Updated: November 03, 2020 08:02 AM GMT
Sister Anupama Kelamangalathuveli (center) at a public demonstration against Bishop Franco Mulakkal in Kochi on Sept. 24, 2018, after he was accused of raping a nun. Her complaint resulted in the arrest of a Catholic on charges of defamation. (Photo: UCA News)
A lay Catholic man who supported a rape-accused bishop through social media has been arrested on charges of defaming the alleged victim nun and her supporters in southern India's Kerala state.Kerala police's cyber wing arrested Kennedy Karimbinkalayil, general secretary of the Catholic Forum, on Oct. 31 from his residence in Kochi, the state's commercial capital. He was remanded in judicial custody for 14 days.
The police action comes following an investigation of a 2019 complaint filed by Sister Anupama Kelamangalathuveli, a nun who acts as a spokesperson for another nun who accused Bishop Franco Mulakkal of raping her.
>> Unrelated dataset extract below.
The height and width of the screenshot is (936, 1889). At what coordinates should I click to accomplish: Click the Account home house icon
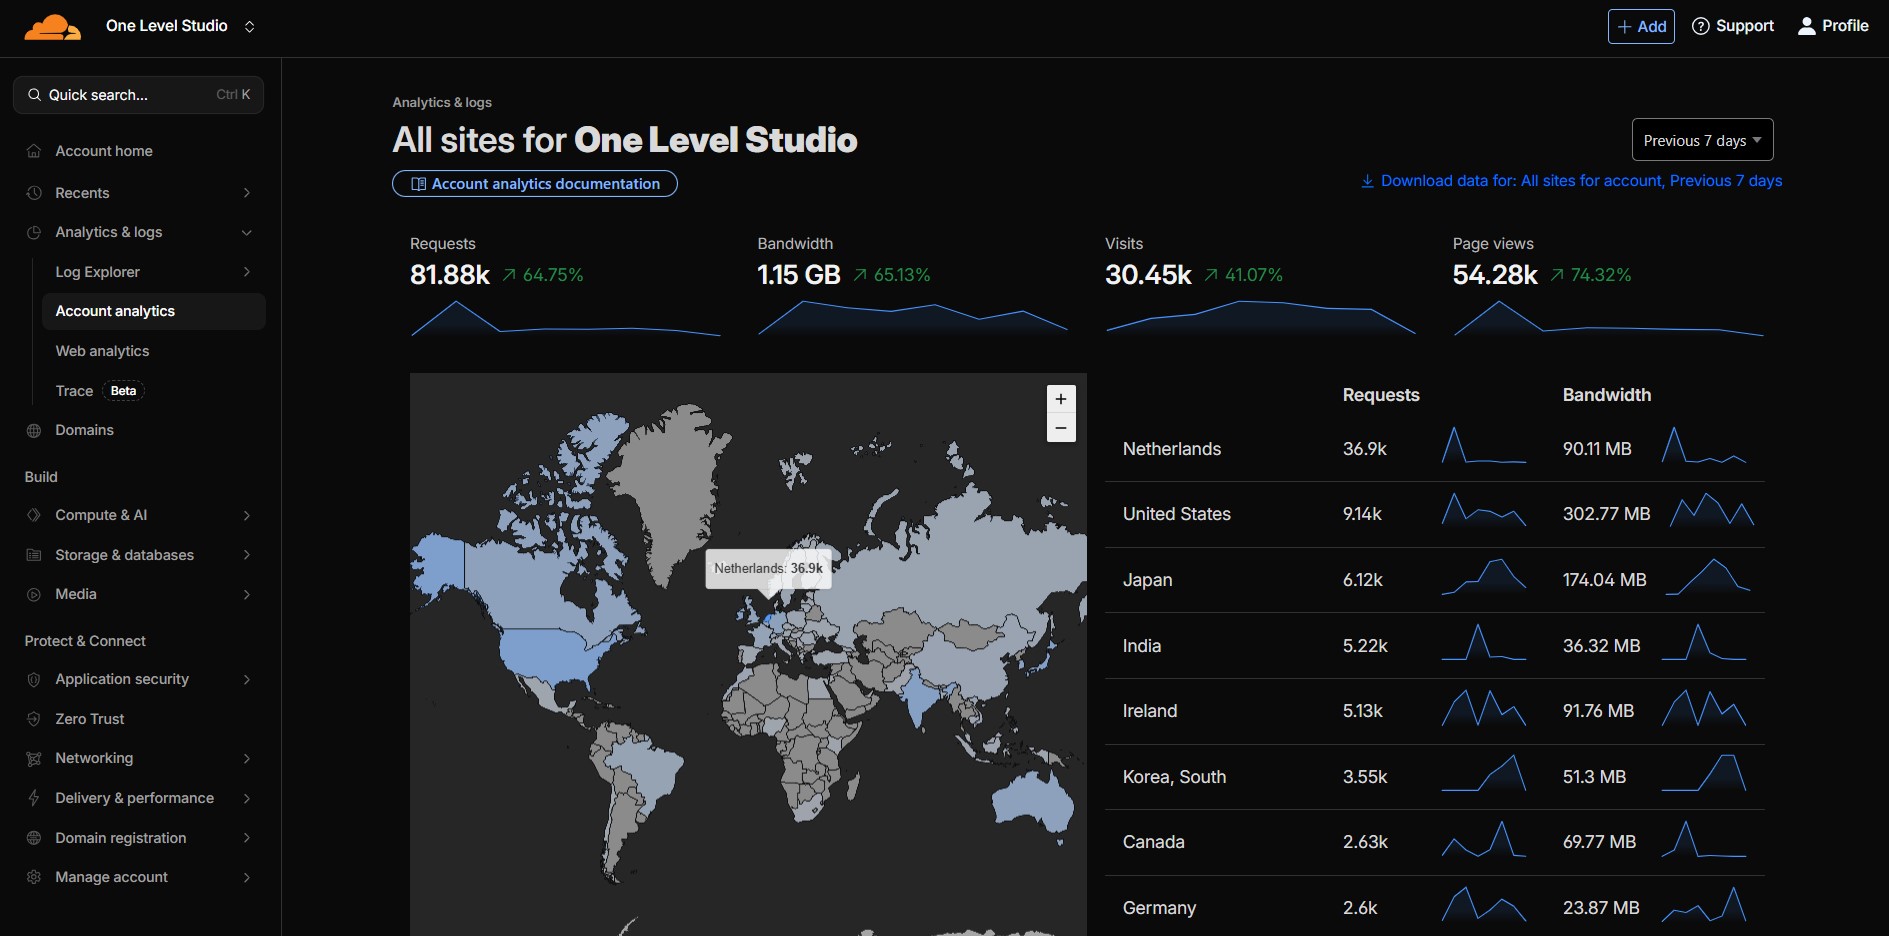click(34, 151)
The nun complained that Karimbinkalayil deliberately engaged in defamation of the alleged victim and her supporters, presenting them as "loose characters" in his attempt to garner support for the bishop accused of rape.Both the nuns belong to Missionaries of Jesus, a diocesan congregation in northern India's Jalandhar Diocese under Bishop Mulakkal. The case began in June 2018 after a former superior general of Missionaries of Jesus complained to police in Kerala that the bishop raped her 13 times when he visited her Kerala convent from 2014 to 2016. The bishop is now facing trial.Bishop Mulakkal, however, has denied all allegations of rape and holds that the nun filed the complaint against him with malafide intentions after he initiated disciplinary action against her for her violation of religious vows and financial irregularities.Karimbinkalayil appeared in television discussions and other public debates defending Bishop Mulakkal. He is accused of engaging in character assassination of the alleged rape victim and five other nuns supporting her.He is also accused of posting similar messages on social media, apparently portraying the nuns as morally corrupt, spreading lies against the bishop, and working against the interest of the Church for personal gains. If convicted, the layman faces a three-year jail and a fine of 500,000 rupees (US$7,200).